A 78-year-old female farmer diagnosed with H7N9 infection was referred to our hospital with a 7-day history of fever (39.5 °C), cough and chest tightness. She had a well-controlled 4-year history of hypertension and reported having had contact with a dead chicken. Examination revealed stable vital signs, normal muscle strength, a white blood cell count of 6.9 × 109/l, a CRP of 229 mg/L, a creatine kinase of 83 U/l, a creatine kinase-MB of 10 U/l, a lactate dehydrogenase of 278 U/l, an alanine aminotransferase of 23 U/l, and an aspartate aminotransferase of 35 U/l. A chest CT revealed the upper lobes on both sides, and the lower lobe of the left lung showed high-density and large-scale shadows. (Fig. 1a and b) She was treated with oral oseltamivir (150 mg twice), piperacillin tazobactam 4.5 g q8 h, methylprednisolone (40 mg once daily), intravenous immunoglobulin, as well as probiotics. Total parenteral nutrition was initiated and continued for 2 days with regular insulin (50 units, microinfusion pump) and was later changed to enteral nutritional suspension (500 ml daily, nasal jejunal feeding tube). By 36 h after admission, her illness rapidly progressed with the development of ARDS. Oxygen therapy and mechanical ventilation were started along with a series of ventilator-associated pneumonia(VAP) prevention strategies, such as elevating the head from the bed by 30 degrees, careful oral care, and removal of subglottic secretions.

Fig. 1
figure 1

Chest computed tomography findings in Case 1, which were examined at the time of therapeutic initiation (a and b), 2 days before the first time withdrawing the mechanical ventilation (c and d), and in the clinical course of days 42 (e and f) and 80 (g and h)

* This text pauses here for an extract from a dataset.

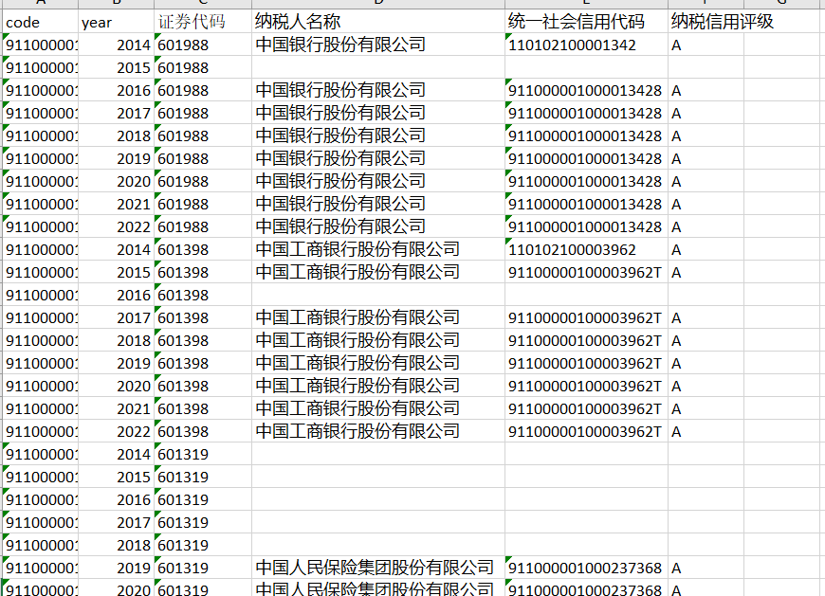The image size is (825, 596).
Task: Click credit code 911000001000237368 in 2019 row
Action: [585, 568]

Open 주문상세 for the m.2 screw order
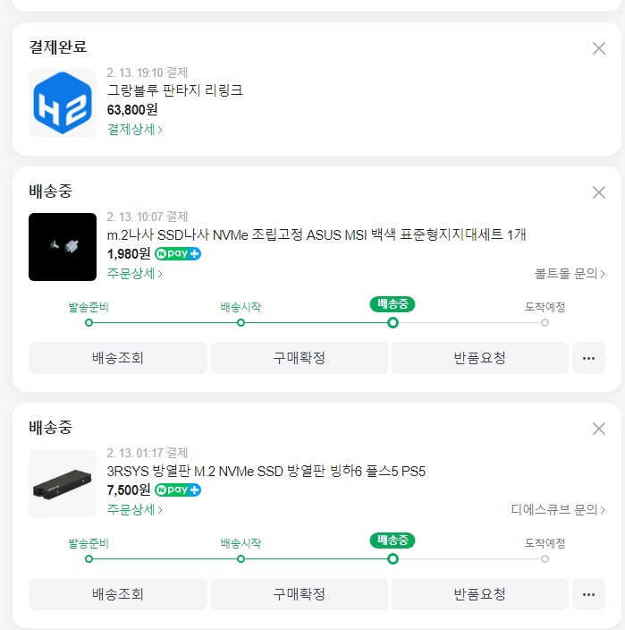pyautogui.click(x=135, y=274)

This patient fought a severe, mixed bacterial infection throughout the next two months in the hospital and even developed septic shock on day 15. During this period, intravenous peramivir, administered 300 mg once daily, was added to the antiviral treatment on day 18, and a chest CT scan revealed a better result on day 26 (Fig. 1c and d). Another 2 days later, the tests for H7N9 virus turned negative, use of midazolam and fentanyl were stopped, and withdrawal of mechanical ventilation was attempted. Until this time, a more complicated clinical condition of limbs and respiratory muscle weakness was present, with a physical examination revealing an upper limb proximal muscle strength measurement of level 0/5, distal parts level 1/5, and lower limb muscle strength level 0/5. That of the right foot dropped significantly, and there were weak leg reflexes. Seat balance and standing balance could not be completed, which could not be explained by her improved pulmonary disease. Electrodiagnostic testing showed upper and lower limb peripheral nerve damage, which was managed with long-term neurotrophic drugs, combined with an immune-modulator, as well as physiotherapy. During this period, several attempts to withdraw the mechanical ventilation failed. A chest CT scan taken on day 42 showed that lesions had shrunk (Fig. 1e and f). Cough and other symptoms also alleviated gradually, and finally, she began absorbing oxygen via venturi mask one month later. The last chest CT scan was token on day 80 (Fig. 1g and h), and another 10 days later, she was discharged with a slight cough and expectoration and with no significant dry and wet rales heard. Her upper limb proximal muscle strength was measured at level 2/5, distal parts at level 4/5, and lower limb muscle strength at level 2/5.

Case 2

A 56-year-old female patient was diagnosed with H7N9 infection and was transferred to the Emergency ICU of our hospital. She had a 3-day history fever(40 °C), cough with yellow sputum, chest tightness and shortness of breath. A chest CT scan from the local hospital showed bilateral lung infection and consolidation in part of the right lobe. She had had a resection of a meningioma brain tumour but had been well before admission. She reported having been to a live poultry market during the 2 weeks before disease onset. She had a fever (38.8 °C) and unstable vital signs when admitted. She showed a blood pressure of 79/53 mmHg and an SpO2 of 83% under the application of a macadamized respiring ball charged with mechanical ventilator, morphine 30 mg combined with midazolam and a combination administration of intravenous infusion via micro-pump dobutamine 100 mg, deslanoside 0.4 mg and noradrenalin 10 mg to stable her blood pressure. Another examination revealed a white blood cell count of 1.5 × 109/l, a CRP of 165.90 mg/L, a creatine kinase of 199 U/l, a creatine kinase-MB of 18 U/l, a lactate dehydrogenase of 671 U/l, an alanine aminotransferase of 19 U/l, and an aspartate aminotransferase of 59 U/l. A chest X-ray (Fig. 2a) showed bilateral large dense shadows and pleural effusion. Oseltamivir (150 mg, twice daily, nasal jejunal feeding tube) and peramivir (300 mg, once daily, intravenously), as well as methylprednisolone (40 mg, once daily, microinfusion pump), piperacillin tazobactam, intravenous immunoglobulin, pinaverium bromid, and probiotics were administered on day 1. In addition, enteral nutritional suspension (500 ml daily, nasal jejunal feeding tube) was applied with regular insulin (50 units, microinfusion pump), as well as methycobal (500 μg daily, microinfusion pump) to nitrite nerves.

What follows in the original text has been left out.